El aliento helado recorrió la nuca de Rodrigo. Un escalofrío le subió por la espalda, como si el mismísimo destino estuviera a punto de patearle el trasero.
Nadie se movió.
Nadie respiró.
El mensaje en la pared era claro: NO MIRES ATRÁS.
Pero claro, ¿qué es lo primero que hace un grupo de idiotas en una situación de terror?
Exacto.
Rodrigo giró la cabeza lentamente.
Y se arrepintió al instante.
Una silueta alta y deformada emergía de la oscuridad, sus ojos brillaban como brasas agonizantes. No tenía rostro, solo una especie de máscara de metal corroída, con grietas por donde asomaban jirones de piel grisácea. Sus dedos eran largos, terminando en garras afiladas que raspaban la puerta con impaciencia.
Rodrigo sintió cómo el alma se le encogía hasta el tamaño de una pasa.
—Oh, mierda…
El ser inclinó la cabeza de manera antinatural, como si lo estuviera analizando.
—Oh, mierda, mierda, mierda… —susurró Agustín, sin atreverse a moverse.
El chimpancé levantó una mano.
—Voto por que corramos en tres, dos, uno…
¡BAM!
La criatura se lanzó hacia ellos con una velocidad imposible.
—¡CORRAN! —gritó Guille.
Todos salieron disparados en distintas direcciones. Rodrigo y Agustín se tropezaron entre sí, cayendo de bruces en el suelo.
—¡Por el amor de todo lo sagrado, LEVÁNTENSE! —chilló Vanina.
Toro sacó su machete y lo blandió en el aire.
—¡A ver, pedazo de mutante, vení si te animás!
La criatura soltó un gruñido espeluznante y se movió en un parpadeo, apareciendo justo frente a Toro.

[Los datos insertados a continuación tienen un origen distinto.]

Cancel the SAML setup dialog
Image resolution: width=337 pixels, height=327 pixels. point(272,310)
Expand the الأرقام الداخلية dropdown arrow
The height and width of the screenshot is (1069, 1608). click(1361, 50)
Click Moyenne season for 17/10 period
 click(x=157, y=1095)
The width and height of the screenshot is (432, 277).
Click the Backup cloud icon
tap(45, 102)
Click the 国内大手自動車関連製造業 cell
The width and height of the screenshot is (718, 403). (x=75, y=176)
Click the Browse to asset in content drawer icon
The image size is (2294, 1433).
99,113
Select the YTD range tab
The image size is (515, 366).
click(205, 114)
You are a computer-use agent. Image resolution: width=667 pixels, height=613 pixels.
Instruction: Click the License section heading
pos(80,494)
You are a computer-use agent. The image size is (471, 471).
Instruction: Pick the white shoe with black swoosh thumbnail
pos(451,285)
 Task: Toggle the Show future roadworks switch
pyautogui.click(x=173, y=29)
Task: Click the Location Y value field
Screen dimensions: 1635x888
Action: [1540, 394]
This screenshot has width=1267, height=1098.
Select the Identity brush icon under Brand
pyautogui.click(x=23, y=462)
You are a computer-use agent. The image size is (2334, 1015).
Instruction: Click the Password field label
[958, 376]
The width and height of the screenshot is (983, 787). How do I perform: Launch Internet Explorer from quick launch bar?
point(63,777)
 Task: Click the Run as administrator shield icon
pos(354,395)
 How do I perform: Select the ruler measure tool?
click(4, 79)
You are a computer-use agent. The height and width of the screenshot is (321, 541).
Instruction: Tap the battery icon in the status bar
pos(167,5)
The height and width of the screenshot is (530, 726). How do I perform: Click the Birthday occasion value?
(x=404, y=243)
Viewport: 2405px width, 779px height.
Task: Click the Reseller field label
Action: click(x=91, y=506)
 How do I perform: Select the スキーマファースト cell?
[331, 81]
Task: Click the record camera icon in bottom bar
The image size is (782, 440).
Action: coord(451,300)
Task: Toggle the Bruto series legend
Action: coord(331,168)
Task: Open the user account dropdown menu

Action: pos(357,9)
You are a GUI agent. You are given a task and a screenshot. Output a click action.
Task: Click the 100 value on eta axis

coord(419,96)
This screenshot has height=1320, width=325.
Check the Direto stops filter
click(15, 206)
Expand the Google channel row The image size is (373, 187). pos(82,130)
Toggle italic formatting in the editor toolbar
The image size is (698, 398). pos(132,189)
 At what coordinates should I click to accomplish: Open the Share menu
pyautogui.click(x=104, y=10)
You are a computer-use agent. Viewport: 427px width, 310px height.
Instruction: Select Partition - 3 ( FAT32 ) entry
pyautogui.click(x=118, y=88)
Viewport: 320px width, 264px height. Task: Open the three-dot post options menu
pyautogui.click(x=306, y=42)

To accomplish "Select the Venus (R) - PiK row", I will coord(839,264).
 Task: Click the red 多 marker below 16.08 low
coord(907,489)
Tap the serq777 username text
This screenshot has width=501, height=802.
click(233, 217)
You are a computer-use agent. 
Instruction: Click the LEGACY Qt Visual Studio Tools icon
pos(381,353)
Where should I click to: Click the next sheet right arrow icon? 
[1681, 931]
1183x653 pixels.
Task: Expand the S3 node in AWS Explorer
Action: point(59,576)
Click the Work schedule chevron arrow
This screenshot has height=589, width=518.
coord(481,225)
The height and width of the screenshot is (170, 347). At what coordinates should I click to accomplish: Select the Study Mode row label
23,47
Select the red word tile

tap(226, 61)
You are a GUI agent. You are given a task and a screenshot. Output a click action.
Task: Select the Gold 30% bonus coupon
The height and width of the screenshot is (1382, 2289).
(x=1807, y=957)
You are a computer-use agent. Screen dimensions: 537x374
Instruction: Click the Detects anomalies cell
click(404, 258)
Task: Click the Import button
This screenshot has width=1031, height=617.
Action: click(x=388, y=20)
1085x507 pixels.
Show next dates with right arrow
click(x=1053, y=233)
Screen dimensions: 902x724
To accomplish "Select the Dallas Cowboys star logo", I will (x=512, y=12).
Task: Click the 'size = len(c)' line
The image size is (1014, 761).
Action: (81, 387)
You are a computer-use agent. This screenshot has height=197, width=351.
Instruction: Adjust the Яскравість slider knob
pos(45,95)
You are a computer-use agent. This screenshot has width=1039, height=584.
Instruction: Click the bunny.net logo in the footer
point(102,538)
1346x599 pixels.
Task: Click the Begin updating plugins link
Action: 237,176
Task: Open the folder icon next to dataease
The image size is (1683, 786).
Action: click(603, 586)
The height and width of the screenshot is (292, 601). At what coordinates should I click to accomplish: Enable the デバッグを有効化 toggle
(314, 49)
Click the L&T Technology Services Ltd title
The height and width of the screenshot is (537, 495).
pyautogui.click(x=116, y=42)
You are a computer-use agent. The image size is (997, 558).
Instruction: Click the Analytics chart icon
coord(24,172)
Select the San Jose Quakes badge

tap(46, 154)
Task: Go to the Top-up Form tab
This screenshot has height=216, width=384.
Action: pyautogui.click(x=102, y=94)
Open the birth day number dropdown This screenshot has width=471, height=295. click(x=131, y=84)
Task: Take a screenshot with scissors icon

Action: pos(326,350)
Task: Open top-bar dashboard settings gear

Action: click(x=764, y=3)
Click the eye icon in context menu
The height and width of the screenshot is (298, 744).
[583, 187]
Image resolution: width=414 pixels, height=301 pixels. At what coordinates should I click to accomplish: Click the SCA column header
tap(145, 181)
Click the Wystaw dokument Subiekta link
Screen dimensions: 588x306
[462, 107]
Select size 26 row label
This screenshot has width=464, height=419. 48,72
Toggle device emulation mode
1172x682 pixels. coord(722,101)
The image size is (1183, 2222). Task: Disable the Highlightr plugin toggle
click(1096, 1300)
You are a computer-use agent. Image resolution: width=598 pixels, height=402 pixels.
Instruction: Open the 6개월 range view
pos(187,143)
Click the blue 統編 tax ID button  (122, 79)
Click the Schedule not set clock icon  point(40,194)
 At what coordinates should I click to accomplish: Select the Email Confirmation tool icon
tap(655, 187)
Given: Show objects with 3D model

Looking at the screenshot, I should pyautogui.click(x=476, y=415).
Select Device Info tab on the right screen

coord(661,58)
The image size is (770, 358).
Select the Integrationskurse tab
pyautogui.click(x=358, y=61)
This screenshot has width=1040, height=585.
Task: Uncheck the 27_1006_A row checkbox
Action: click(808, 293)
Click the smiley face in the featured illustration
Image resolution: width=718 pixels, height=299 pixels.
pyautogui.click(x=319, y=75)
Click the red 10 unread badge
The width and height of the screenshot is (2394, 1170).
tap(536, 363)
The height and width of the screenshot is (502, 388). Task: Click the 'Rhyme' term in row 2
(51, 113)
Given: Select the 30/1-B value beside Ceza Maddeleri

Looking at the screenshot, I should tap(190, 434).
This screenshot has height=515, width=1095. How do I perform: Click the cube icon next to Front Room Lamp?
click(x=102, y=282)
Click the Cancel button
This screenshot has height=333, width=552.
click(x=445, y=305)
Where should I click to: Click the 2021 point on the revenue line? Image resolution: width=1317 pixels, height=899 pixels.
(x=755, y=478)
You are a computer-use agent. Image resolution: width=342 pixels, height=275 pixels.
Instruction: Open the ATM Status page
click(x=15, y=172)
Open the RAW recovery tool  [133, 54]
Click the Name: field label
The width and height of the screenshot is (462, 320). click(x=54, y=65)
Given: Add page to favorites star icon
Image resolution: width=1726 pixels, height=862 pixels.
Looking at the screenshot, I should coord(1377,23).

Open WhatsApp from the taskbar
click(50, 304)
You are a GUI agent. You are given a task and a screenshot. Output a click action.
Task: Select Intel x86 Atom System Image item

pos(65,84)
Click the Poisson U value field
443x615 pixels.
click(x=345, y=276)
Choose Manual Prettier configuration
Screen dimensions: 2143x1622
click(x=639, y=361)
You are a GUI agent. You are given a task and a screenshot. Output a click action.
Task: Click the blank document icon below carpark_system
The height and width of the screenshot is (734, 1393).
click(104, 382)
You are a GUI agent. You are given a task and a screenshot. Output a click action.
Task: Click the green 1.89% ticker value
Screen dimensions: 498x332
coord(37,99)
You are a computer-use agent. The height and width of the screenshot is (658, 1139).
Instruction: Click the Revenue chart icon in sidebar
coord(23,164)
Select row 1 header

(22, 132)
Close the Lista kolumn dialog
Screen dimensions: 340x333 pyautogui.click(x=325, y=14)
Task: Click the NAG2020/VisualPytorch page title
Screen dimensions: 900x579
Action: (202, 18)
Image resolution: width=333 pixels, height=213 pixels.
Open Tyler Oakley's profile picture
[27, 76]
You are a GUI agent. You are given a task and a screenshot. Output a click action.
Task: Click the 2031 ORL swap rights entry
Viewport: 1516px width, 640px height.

—¡Ok, retiro lo dicho! —Toro dio un salto hacia atrás justo cuando la bestia intentó atraparlo con sus garras.
Raquel agarró un tubo metálico del suelo y lo blandió con desesperación.
—¡Al diablo con esto!
Le lanzó el tubo con todas sus fuerzas.
Rebotó en la cara del monstruo con un sonido decepcionante.
Silencio incómodo.
La criatura giró la cabeza hacia Raquel.
Ella forzó una sonrisa nerviosa.
—Eh… ¿amigos?
El ser rugió y se lanzó hacia ella.
¡BANG!
Un disparo resonó en la habitación.
La bestia se detuvo en seco, tambaleándose.
Todos voltearon hacia Guille, quien sostenía un viejo revólver temblando como un flan en un terremoto.
—¿De dónde sacaste ESO? —preguntó Rodrigo.
—Del mismo lugar donde encontré el mensaje en la pared —susurró Guille—. De un cadáver.
El grupo sintió un escalofrío.
Pero no había tiempo para asimilarlo.
La criatura gruñó y, aunque la bala la había herido, no parecía dispuesta a detenerse.
El chimpancé chasqueó los dedos.
—Bueno, esto ha sido divertido, pero yo digo que… ¡HUYAMOS!
Y sin dudarlo, salieron corriendo como almas que lleva el diablo, mientras la bestia los perseguía, dejando tras de sí una estela de gruñidos y metal chirriante.